▶ _Instructions to follow_
Reproduce the whole listing exactly, omitting any picture it holds.

▶ _Source material_
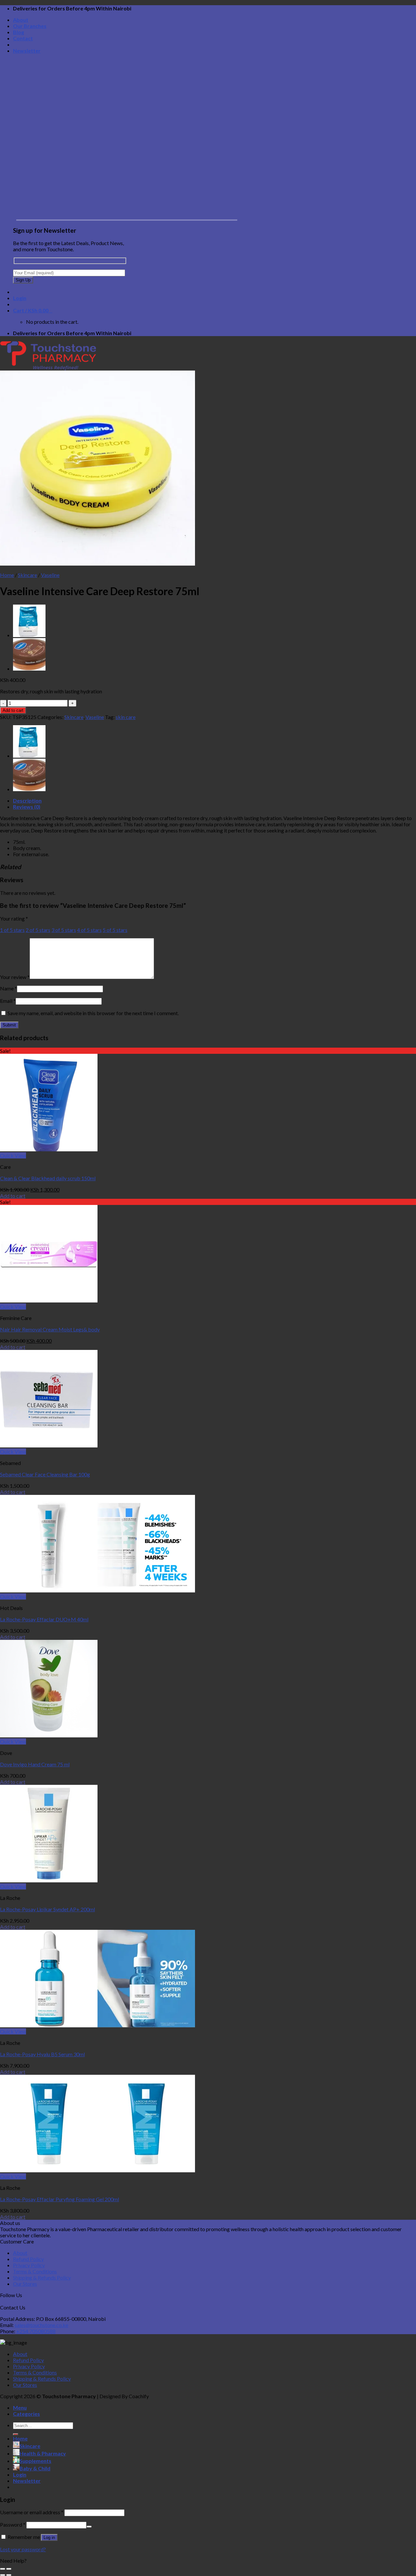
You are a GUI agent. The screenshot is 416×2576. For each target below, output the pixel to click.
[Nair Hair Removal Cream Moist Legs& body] (49, 1300)
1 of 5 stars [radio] (12, 930)
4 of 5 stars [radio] (89, 930)
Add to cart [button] (12, 1196)
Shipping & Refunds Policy (42, 2277)
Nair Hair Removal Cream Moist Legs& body (50, 1329)
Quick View (13, 1155)
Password (12, 2524)
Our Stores (25, 2284)
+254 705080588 (36, 2331)
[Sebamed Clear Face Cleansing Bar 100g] (49, 1445)
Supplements (35, 2461)
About (20, 20)
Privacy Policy (29, 2265)
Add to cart (13, 710)
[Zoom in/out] (8, 2569)
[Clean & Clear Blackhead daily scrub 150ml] (49, 1149)
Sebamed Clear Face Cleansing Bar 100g (45, 1474)
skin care (126, 717)
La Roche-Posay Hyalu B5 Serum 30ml (42, 2054)
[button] (208, 2560)
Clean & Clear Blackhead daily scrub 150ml (48, 1178)
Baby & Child (35, 2468)
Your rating (14, 918)
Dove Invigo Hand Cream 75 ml (35, 1764)
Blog (18, 32)
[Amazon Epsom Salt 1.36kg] (29, 635)
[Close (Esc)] (2, 2569)
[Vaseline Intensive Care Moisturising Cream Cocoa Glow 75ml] (29, 668)
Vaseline (50, 575)
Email (8, 1001)
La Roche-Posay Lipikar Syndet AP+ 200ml (47, 1909)
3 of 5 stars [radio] (63, 930)
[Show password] (89, 2527)
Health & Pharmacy (43, 2453)
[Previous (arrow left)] (2, 2575)
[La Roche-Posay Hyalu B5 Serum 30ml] (97, 2025)
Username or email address (31, 2512)
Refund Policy (28, 2259)
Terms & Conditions (35, 2271)
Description (27, 800)
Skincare (27, 575)
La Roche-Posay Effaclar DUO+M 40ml (44, 1619)
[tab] (214, 800)
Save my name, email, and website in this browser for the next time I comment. (93, 1013)
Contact (23, 38)
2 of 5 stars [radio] (38, 930)
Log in (49, 2537)
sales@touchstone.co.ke (41, 2325)
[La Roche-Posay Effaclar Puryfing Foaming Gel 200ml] (97, 2170)
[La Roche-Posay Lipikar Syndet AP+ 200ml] (49, 1880)
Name (8, 988)
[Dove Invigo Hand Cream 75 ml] (49, 1735)
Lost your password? (23, 2549)
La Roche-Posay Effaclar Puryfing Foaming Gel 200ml (59, 2199)
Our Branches (29, 26)
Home (7, 575)
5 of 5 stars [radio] (115, 930)
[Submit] (15, 2434)
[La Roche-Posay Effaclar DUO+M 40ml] (97, 1590)
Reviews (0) (26, 807)
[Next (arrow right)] (8, 2575)
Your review (15, 977)
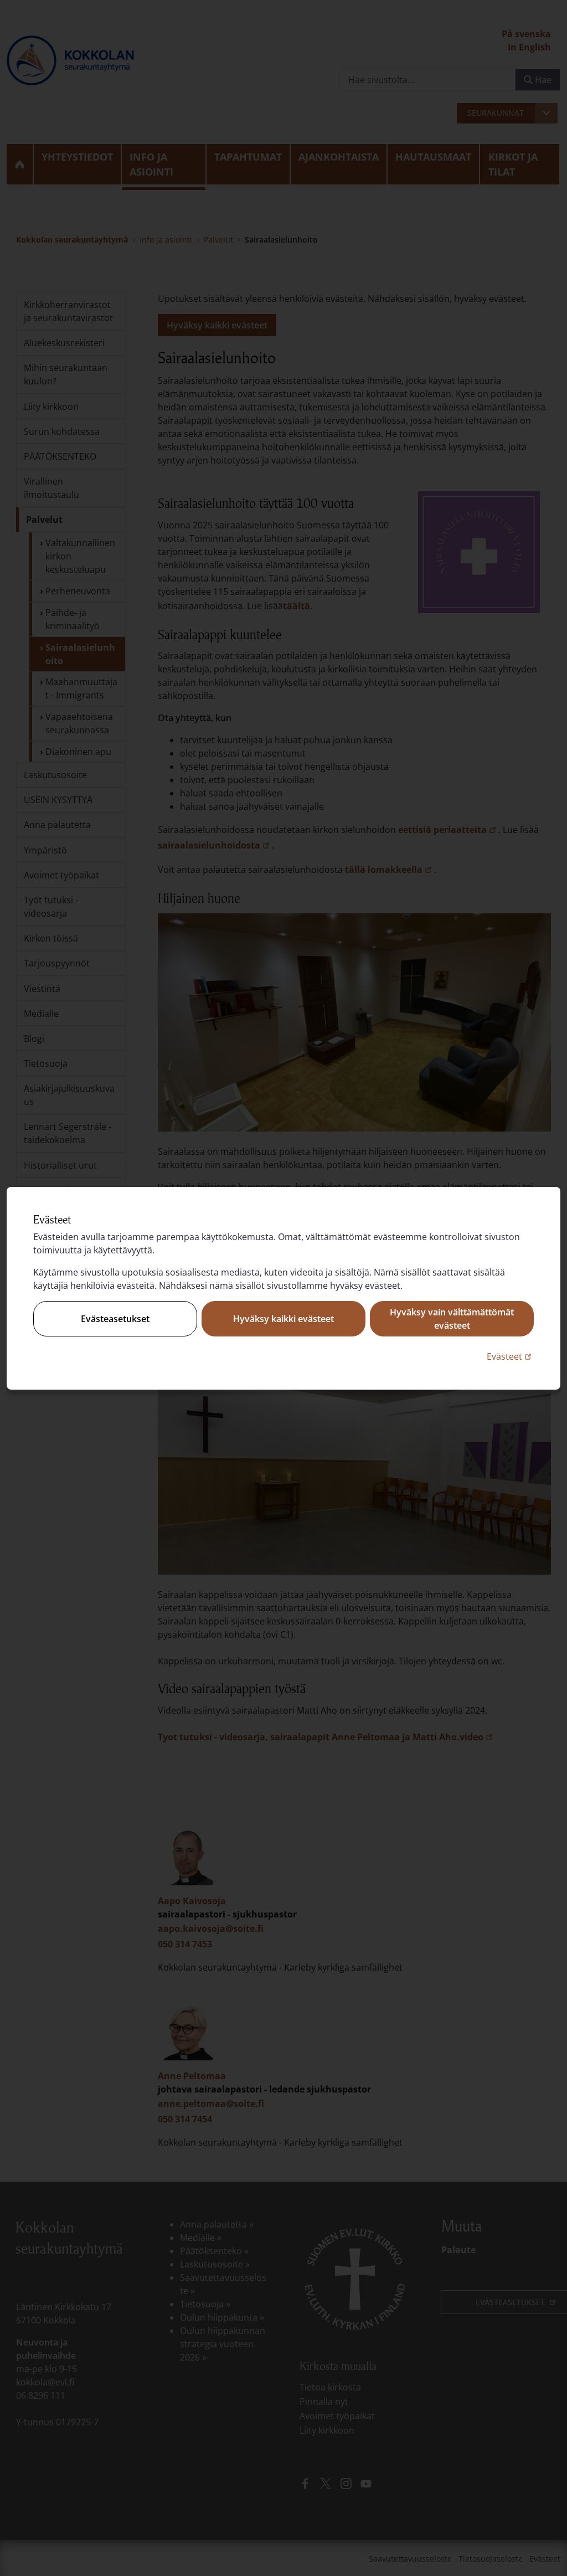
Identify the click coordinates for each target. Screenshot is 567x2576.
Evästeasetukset (115, 1319)
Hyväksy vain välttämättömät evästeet (452, 1318)
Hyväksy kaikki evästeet (283, 1319)
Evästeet (510, 1356)
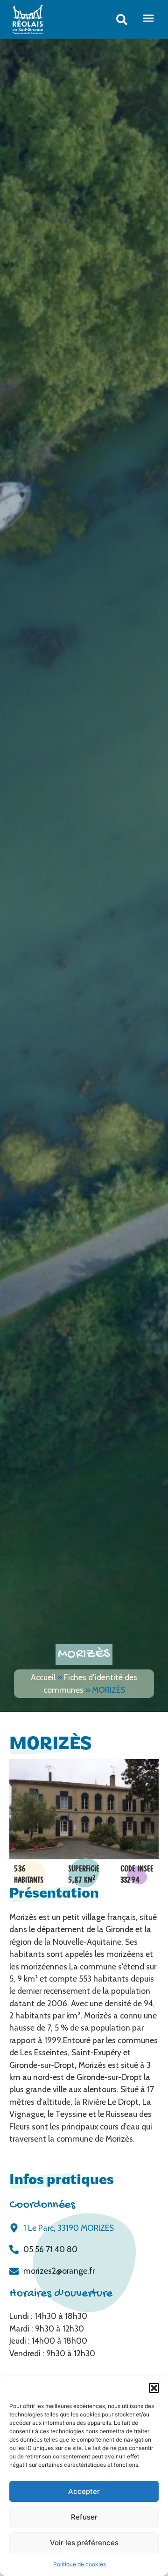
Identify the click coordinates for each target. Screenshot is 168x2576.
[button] (154, 2388)
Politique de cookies (79, 2564)
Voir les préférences (84, 2542)
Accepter (84, 2491)
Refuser (84, 2517)
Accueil (43, 1677)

▶ _Solution below_
You are a GUI agent. The screenshot is 416×2576. For each target below, output the pixel to click.
[Nair Hair Removal Cream Moist Legs& body] (49, 1300)
1 of 5 stars [radio] (12, 930)
4 of 5 stars [radio] (89, 930)
Add to cart [button] (12, 1196)
Shipping & Refunds Policy (42, 2277)
Nair Hair Removal Cream Moist Legs& body (50, 1329)
Quick View (13, 1155)
Password (12, 2524)
Our Stores (25, 2284)
+254 705080588 (36, 2331)
[Sebamed Clear Face Cleansing Bar 100g] (49, 1445)
Supplements (35, 2461)
About (20, 20)
Privacy Policy (29, 2265)
Add to cart (13, 710)
[Zoom in/out] (8, 2569)
[Clean & Clear Blackhead daily scrub 150ml] (49, 1149)
Sebamed Clear Face Cleansing Bar 100g (45, 1474)
skin care (126, 717)
La Roche-Posay Hyalu B5 Serum 30ml (42, 2054)
[button] (208, 2560)
Clean & Clear Blackhead daily scrub 150ml (48, 1178)
Baby & Child (35, 2468)
Your rating (14, 918)
Dove Invigo Hand Cream 75 ml (35, 1764)
Blog (18, 32)
[Amazon Epsom Salt 1.36kg] (29, 635)
[Close (Esc)] (2, 2569)
[Vaseline Intensive Care Moisturising Cream Cocoa Glow 75ml] (29, 668)
Vaseline (50, 575)
Email (8, 1001)
La Roche-Posay Lipikar Syndet AP+ 200ml (47, 1909)
3 of 5 stars [radio] (63, 930)
[Show password] (89, 2527)
Health & Pharmacy (43, 2453)
[Previous (arrow left)] (2, 2575)
[La Roche-Posay Hyalu B5 Serum 30ml] (97, 2025)
Username or email address (31, 2512)
Refund Policy (28, 2259)
Terms & Conditions (35, 2271)
Description (27, 800)
Skincare (27, 575)
La Roche-Posay Effaclar DUO+M 40ml (44, 1619)
[tab] (214, 800)
Save my name, email, and website in this browser for the next time I comment. (93, 1013)
Contact (23, 38)
2 of 5 stars [radio] (38, 930)
Log in (49, 2537)
sales@touchstone.co.ke (41, 2325)
[La Roche-Posay Effaclar Puryfing Foaming Gel 200ml] (97, 2170)
[La Roche-Posay Lipikar Syndet AP+ 200ml] (49, 1880)
Name (8, 988)
[Dove Invigo Hand Cream 75 ml] (49, 1735)
Lost your password? (23, 2549)
La Roche-Posay Effaclar Puryfing Foaming Gel 200ml (59, 2199)
Our Branches (29, 26)
Home (7, 575)
5 of 5 stars [radio] (115, 930)
[Submit] (15, 2434)
[La Roche-Posay Effaclar DUO+M 40ml] (97, 1590)
Reviews (0) (26, 807)
[Next (arrow right)] (8, 2575)
Your review (15, 977)
Identify the click coordinates for each target. Screenshot is 567x2576.
Evästeasetukset (115, 1319)
Hyväksy vain välttämättömät evästeet (452, 1318)
Hyväksy kaikki evästeet (283, 1319)
Evästeet (510, 1356)
Identify the click coordinates for each target. Screenshot is 168x2576.
[button] (154, 2388)
Politique de cookies (79, 2564)
Voir les préférences (84, 2542)
Accepter (84, 2491)
Refuser (84, 2517)
Accueil (43, 1677)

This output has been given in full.